Biocompatible carbon nitride-based light-driven microswimmer propulsion in biological and ionic media with responsive on-demand drug delivery

TL;DR

This paper introduces biocompatible, light-driven carbon nitride microswimmers capable of high-speed propulsion and controlled drug delivery in ionic and biological media, addressing key limitations of previous microswimmers for biomedical applications.

Contribution

It presents a novel PHI-based microswimmer with high ion tolerance, biocompatibility, and on-demand drug release triggered by light, advancing microswimmer technology for biomedical uses.

Findings

High-speed swimming (15-23 μm/s) in ionic solutions up to 1 M without fuels.

High drug loading efficiency (185%) with controlled release triggered by pH and light.

Demonstrated biocompatibility with multiple cell types and primary cells.

Abstract

We propose two-dimensional organic poly(heptazine imide) (PHI) carbon nitride microparticles as light-driven microswimmers in various ionic and biological media.

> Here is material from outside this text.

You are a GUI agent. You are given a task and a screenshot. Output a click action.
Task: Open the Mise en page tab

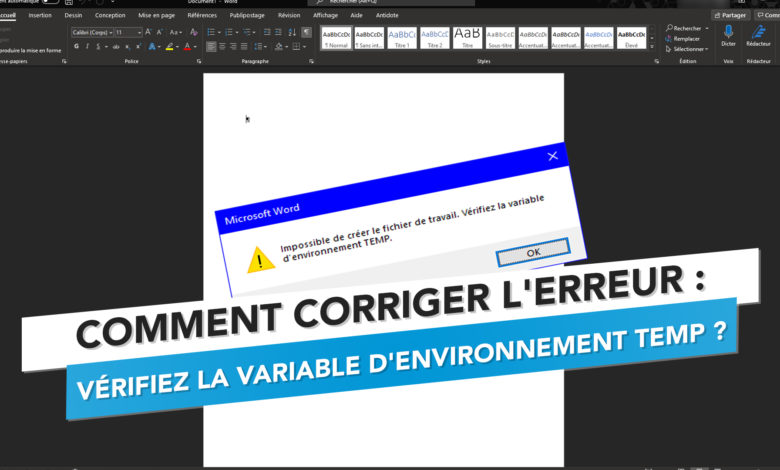[x=155, y=16]
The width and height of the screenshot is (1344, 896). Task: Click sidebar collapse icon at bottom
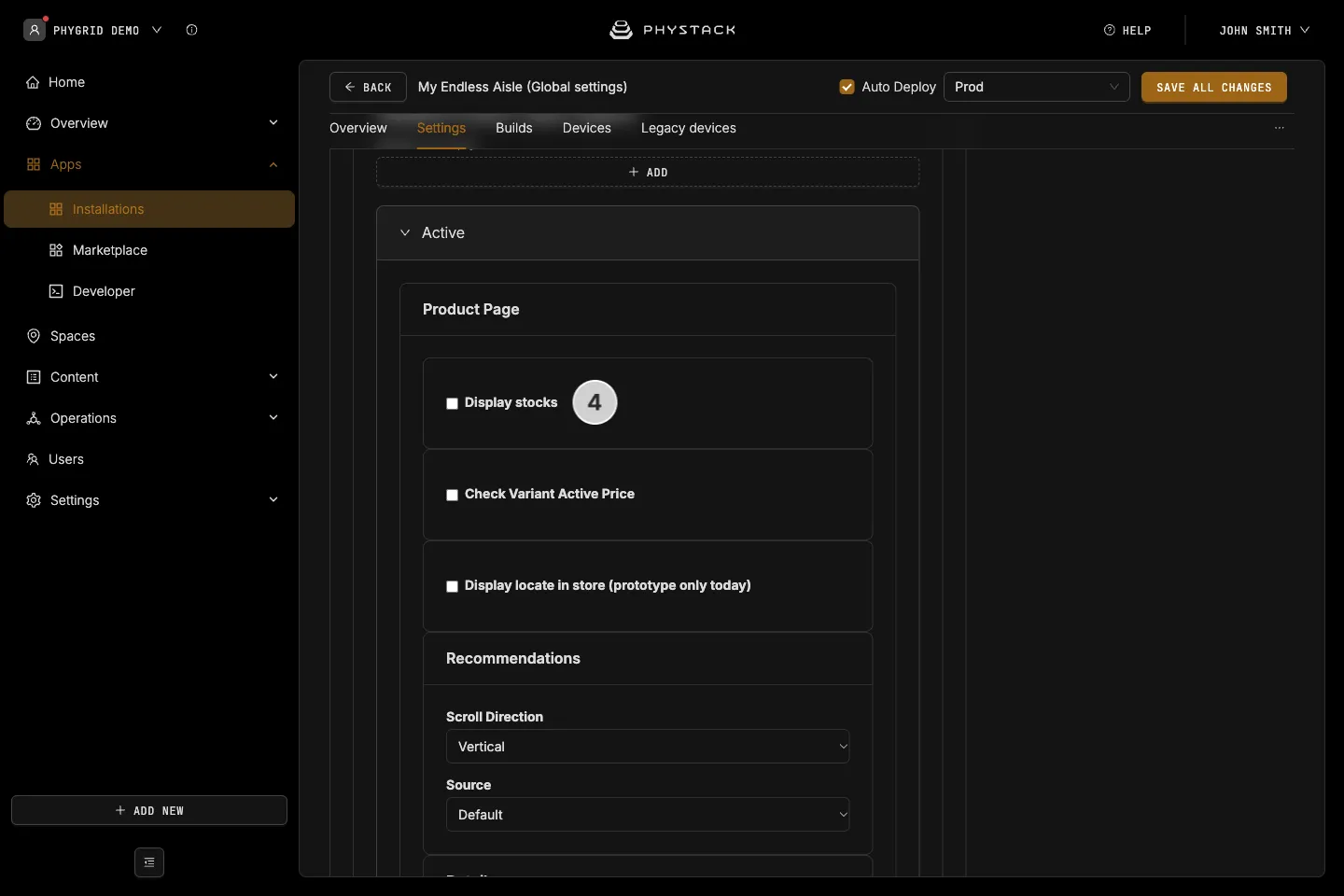(149, 862)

Their demonstrated high-speed (15-23 $\mu$m/s) swimming in multi-component ionic solutions with concentrations up to 1 M and without dedicated fuels is unprecedented, overcoming one of the bottlenecks of previous light-driven microswimmers. Such high ion tolerance is attributed to a favorable interplay between the particle's textural and structural nanoporosity and optoionic properties, facilitating ionic interactions in solutions with high salinity. Biocompatibility of the microswimmers is validated by cell viability tests with three different cell types and primary cells. The nanopores of the swimmers are loaded with a model cancer drug, doxorubicin (DOX), in high (185%) loading efficiency without passive release. Controlled drug release is reported in different pH conditions and can be triggered on-demand also by illumination. Light-triggered, boosted release of DOX and its active degradation products is demonstrated in oxygen-poor conditions using the intrinsic, environmentally sensitive and light-induced charge storage properties of PHI, which could enable future theranostic applications in oxygen-deprived tumor regions. These organic PHI microswimmers simultaneously solve the current light-driven microswimmer challenges of high ion tolerance, fuel-free high-speed propulsion in biological media, biocompatibility and controlled on-demand cargo release towards their biomedical, environmental and other potential future applications.